Des McDonald is the former Head Chef at the Ivy Restaurant in London, former Managing Director of Le Caprice and now an independent restaurant consultant.

After 20 years with Caprice Holdings, Des left in 2012 to set up his own consultancy and restaurant business. Just two years down the line and he has already gained a number of high end clients in London, Ireland, Scotland and the US.

Des’ ultimate aim was to open his own restaurants, and within 17 months he opened his first -Concept, The Fish & Chip Shop in Islington, a 70 seater restaurant with that Victorian style/charm of the old British Fish & Chip shops. Just 9 months later came Holborn Dining Room, with 150 seats this is a high end restaurant, delicatessen and bar, situated in the Rosewood Hotel right on the border between West End and City. Just 3 weeks later came Q Grill, a125 seat UK meets Memphis style BBQ restaurant in Camden. Further sites of both The Fish & Chip Shop and Q Grill are due to open later in 2014, including a pop up of Q Grill on the roof of Selfridges in May 2014.

Highlights

It was in my DNA to leave school and go into the business. I went to The Ritz and I really enjoyed the energy, the noise, the buzz, the camaraderie. I absolutely knew this was the career for me.

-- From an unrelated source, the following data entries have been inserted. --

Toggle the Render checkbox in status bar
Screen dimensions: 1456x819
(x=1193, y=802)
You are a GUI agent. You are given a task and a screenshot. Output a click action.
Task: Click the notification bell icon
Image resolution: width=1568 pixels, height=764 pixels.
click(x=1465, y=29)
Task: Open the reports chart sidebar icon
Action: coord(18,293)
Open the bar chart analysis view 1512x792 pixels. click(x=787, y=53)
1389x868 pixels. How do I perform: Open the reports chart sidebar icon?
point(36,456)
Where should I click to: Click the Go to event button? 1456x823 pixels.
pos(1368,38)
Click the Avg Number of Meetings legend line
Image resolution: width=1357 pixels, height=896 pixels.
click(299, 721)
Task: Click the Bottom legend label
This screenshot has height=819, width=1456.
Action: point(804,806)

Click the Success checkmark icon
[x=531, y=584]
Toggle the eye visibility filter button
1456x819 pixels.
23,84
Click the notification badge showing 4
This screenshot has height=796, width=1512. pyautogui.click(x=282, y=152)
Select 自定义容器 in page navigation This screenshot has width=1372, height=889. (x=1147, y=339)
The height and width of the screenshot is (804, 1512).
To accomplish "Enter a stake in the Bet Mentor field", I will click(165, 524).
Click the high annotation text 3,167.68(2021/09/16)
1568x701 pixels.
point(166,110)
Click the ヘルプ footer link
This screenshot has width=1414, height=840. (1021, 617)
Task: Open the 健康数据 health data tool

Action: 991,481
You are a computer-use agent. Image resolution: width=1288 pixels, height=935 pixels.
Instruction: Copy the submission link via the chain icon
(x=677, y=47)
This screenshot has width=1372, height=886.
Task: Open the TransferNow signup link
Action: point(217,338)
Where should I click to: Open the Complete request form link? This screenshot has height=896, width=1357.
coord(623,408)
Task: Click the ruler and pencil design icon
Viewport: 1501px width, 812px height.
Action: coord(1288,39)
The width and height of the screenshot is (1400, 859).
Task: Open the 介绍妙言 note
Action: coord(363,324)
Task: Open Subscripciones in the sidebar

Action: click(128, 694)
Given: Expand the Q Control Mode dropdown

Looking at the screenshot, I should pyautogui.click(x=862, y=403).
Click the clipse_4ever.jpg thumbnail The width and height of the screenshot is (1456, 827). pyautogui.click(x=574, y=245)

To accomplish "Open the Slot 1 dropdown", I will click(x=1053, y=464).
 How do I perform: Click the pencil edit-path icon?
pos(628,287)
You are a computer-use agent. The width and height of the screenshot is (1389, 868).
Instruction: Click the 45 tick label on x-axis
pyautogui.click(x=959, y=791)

I was always interested in the mechanics of how businesses worked – I asked lots of questions.

I don't look too far behind and I don't read my own press and I didn't always have a game plan, but it was very much about working towards a goal.

Am I hell bent on making loads of money? No. Do I want to enjoy the journey? Absolutely. Do I want the people that work with me to enjoy the journey? Yes.

I have always made decisions on gut instinct – that definitely came from working under pressure in a kitchen environment.

Moving from the shop floor and the kitchen environment to the management office was a very lonely place for a couple of years.

I have always trusted my own judgement – you have to strive forward and go with your gut.

London is on a food and beverages high and it's absolutely electric.

I still worry that in this country we are not supporting the entrepreneurial spirit.

It's about imparting your wisdom, your dream, your ideas and your creativity to the right people, because you can't be there every day.